In [22]:
import pandas as pd
import numpy as np
import csv
import statsmodels.api as sm

from collections import Counter
from datetime import datetime

#### Q1.  Who are the top 5 users in Mumbai with the highest number of followers? List their login in order, comma-separated.

In [3]:
users = pd.read_csv('users.csv')

In [4]:
top5 = users.sort_values(by='followers', ascending=False).head()
print(','.join(top5['login'].tolist()))

ValentineFernandes,kovidgoyal,slidenerd,aryashah2k,coding-parrot


#### Q2. Who are the 5 earliest registered GitHub users in Mumbai? List their login in ascending order of created_at, comma-separated.

In [5]:
users['created_at'] = pd.to_datetime(users['created_at'])
top_earliest = users.sort_values(by='created_at').head()
print(','.join(top_earliest['login'].tolist()))

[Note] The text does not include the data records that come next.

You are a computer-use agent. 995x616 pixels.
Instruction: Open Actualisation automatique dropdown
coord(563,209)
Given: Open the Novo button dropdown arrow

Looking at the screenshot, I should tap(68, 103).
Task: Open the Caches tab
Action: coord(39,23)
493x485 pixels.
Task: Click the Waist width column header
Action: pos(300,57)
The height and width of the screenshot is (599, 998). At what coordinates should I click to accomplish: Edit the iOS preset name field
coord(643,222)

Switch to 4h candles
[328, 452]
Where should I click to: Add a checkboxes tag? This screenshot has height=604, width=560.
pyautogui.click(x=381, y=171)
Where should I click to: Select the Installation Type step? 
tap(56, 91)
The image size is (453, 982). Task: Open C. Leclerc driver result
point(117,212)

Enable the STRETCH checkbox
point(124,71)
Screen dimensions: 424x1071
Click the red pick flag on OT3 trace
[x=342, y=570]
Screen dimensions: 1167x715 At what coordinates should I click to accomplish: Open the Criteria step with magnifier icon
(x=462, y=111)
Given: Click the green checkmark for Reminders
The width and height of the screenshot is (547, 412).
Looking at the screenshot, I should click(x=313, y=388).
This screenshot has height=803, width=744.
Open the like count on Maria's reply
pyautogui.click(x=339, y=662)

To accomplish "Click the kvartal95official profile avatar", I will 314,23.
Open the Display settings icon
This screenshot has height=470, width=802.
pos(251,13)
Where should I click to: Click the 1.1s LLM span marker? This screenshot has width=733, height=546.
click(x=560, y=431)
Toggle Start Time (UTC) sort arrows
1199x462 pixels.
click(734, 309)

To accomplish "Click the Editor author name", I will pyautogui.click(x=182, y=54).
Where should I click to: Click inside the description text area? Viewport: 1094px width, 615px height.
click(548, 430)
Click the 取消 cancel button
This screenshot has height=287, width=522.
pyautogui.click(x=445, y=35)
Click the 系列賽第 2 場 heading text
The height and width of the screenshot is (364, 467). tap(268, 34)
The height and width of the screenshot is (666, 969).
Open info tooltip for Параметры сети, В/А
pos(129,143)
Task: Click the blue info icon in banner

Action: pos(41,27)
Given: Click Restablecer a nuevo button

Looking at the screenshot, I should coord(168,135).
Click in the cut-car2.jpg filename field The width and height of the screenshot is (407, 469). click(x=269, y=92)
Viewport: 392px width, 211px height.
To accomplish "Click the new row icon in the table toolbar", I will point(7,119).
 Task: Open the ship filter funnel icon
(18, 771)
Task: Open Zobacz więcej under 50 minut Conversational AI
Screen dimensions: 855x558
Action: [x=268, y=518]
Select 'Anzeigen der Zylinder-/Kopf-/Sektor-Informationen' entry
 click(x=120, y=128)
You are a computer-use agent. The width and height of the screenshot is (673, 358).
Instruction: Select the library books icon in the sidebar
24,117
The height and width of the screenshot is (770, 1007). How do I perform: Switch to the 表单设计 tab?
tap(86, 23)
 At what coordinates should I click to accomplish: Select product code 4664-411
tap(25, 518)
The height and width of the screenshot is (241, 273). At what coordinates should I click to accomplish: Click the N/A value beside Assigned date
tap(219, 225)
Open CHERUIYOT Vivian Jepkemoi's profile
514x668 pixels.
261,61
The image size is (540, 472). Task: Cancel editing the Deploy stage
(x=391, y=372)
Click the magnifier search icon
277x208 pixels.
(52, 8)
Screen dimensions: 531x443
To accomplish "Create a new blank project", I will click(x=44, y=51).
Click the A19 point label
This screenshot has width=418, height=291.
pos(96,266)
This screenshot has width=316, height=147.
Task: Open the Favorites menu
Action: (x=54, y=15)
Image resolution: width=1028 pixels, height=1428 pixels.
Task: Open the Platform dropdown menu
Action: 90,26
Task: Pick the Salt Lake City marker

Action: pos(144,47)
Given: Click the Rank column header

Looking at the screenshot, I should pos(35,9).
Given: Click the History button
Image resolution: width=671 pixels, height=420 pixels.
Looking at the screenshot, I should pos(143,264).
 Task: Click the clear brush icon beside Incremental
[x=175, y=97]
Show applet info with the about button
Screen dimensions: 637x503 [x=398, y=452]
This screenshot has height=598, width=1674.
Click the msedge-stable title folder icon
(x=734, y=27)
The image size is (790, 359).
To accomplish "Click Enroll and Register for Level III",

ivank,sandeepshetty,svs,nitinhayaran,nischal


#### Q3. What are the 3 most popular license among these users? Ignore missing licenses. List the license_name in order, comma-separated.

In [6]:
repos = pd.read_csv('repositories.csv')
print(','.join(repos['license_name'].value_counts().head(3).keys()))

mit,apache-2.0,other


#### Q4. Which company do the majority of these developers work at?

In [8]:
users['company'].value_counts().head(1).keys()[0]

'MASAI SCHOOL'

#### Q5. Which programming language is most popular among these users?

In [9]:
repos['language'].value_counts().head(1).keys()[0]

'JavaScript'

#### Q6. Which programming language is the second most popular among users who joined after 2020?

In [12]:
users_after_2020 = users[users['created_at'] > '2020-01-01']
repos_2020 = repos[repos['login'].isin(users_after_2020['login'].tolist())]
repos_2020['language'].value_counts().head(2).keys()[-1]

'HTML'

#### Q7. Which language has the highest average number of stars per repository? 

In [13]:
avg_stars = repos.groupby('language')['stargazers_count'].mean()
top_lang = avg_stars.idxmax()
top_stars = avg_stars.max()
print(top_lang, top_stars)

TSQL 571.4615384615385


#### Q8. Let's define leader_strength as followers / (1 + following). Who are the top 5 in terms of leader_strength? List their login in order, comma-separated.

In [14]:
users['leader_strength'] = users['followers'] / (1 + users['following'])
top5_lead = users.sort_values(by='leader_strength', ascending=False).head()
print(','.join(top5_lead['login'].tolist()))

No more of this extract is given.